Problem details: Would you return, word for word, the lines of the data below from the line with "Task: Click the Visa payment icon" through the line with "This screenshot has height=1567, width=1290.", and no others?

### Information provided ###

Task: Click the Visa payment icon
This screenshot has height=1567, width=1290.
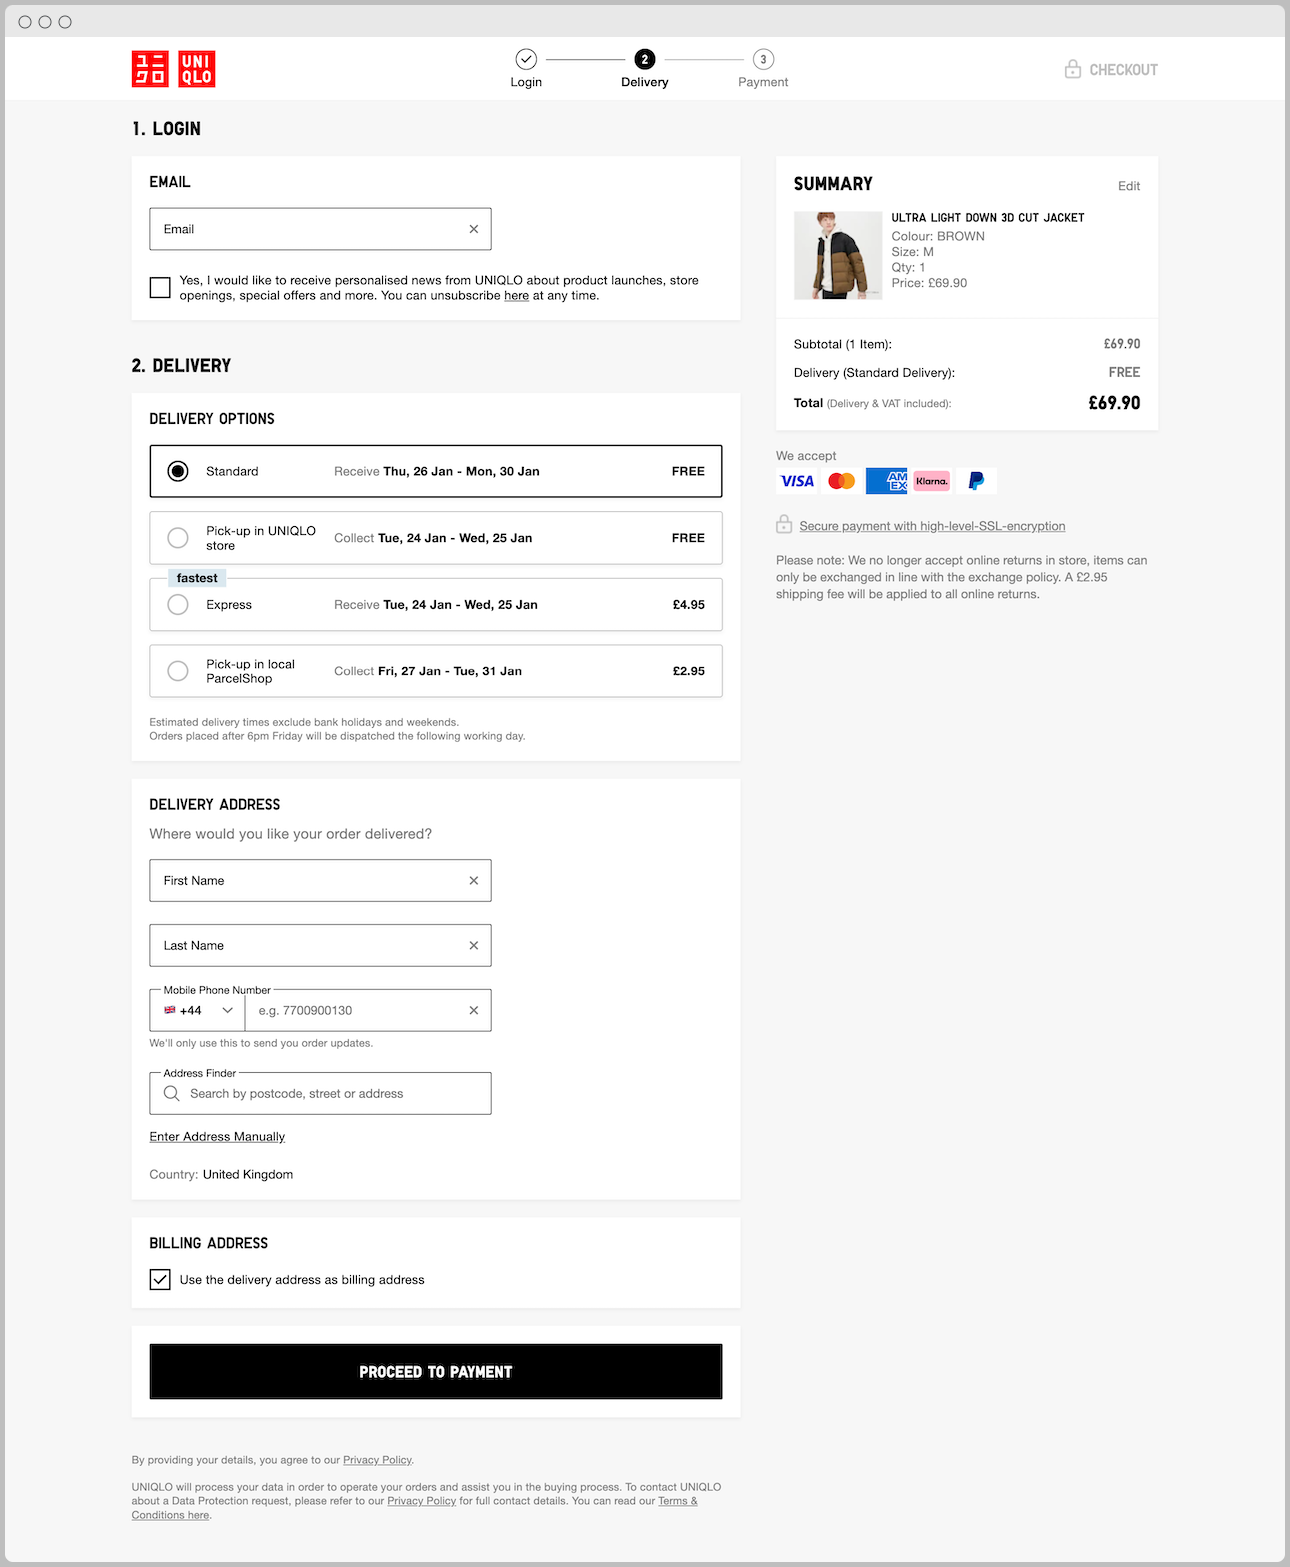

###
### Information provided ###

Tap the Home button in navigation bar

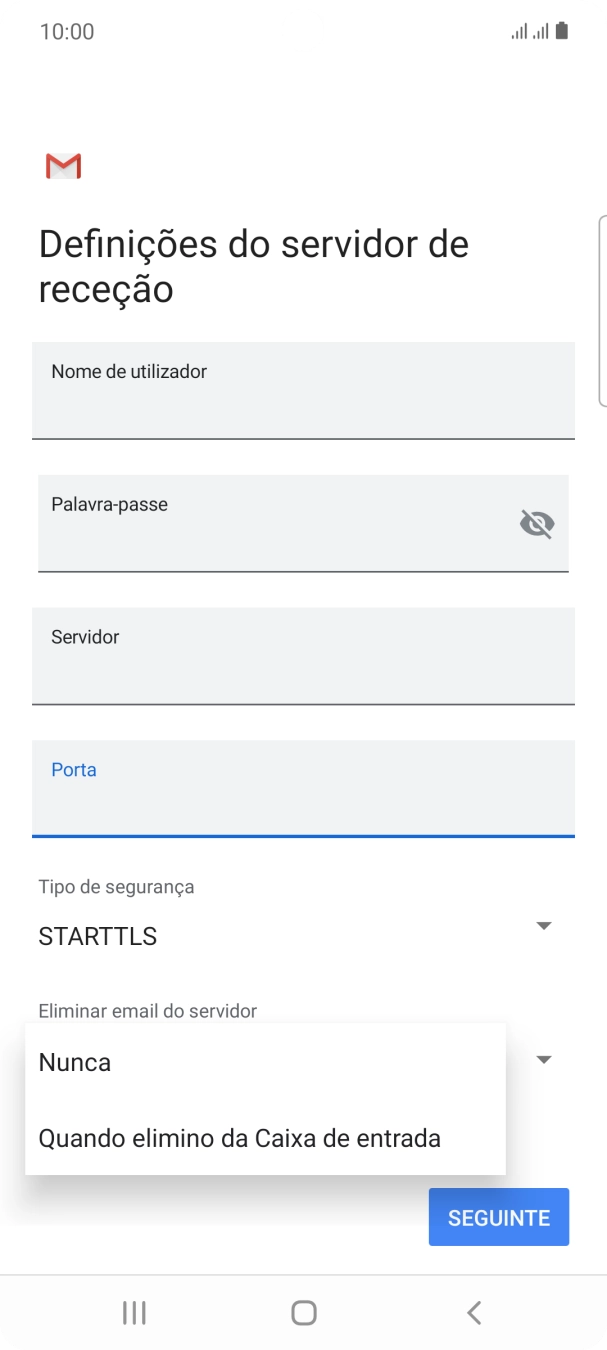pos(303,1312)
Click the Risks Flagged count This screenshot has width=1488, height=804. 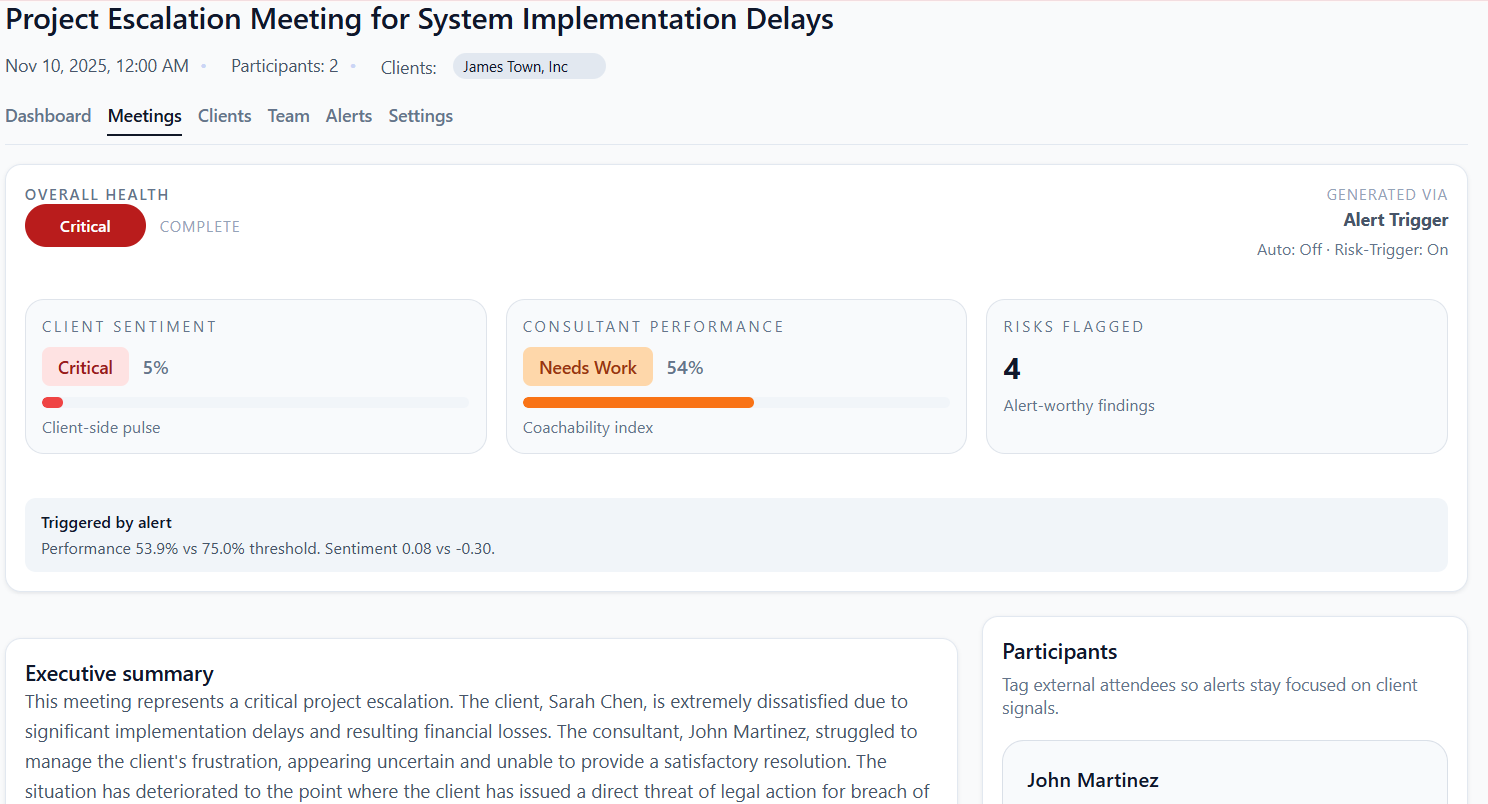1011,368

###

Output below:
Task: Click the Visa payment icon
This screenshot has height=1567, width=1290.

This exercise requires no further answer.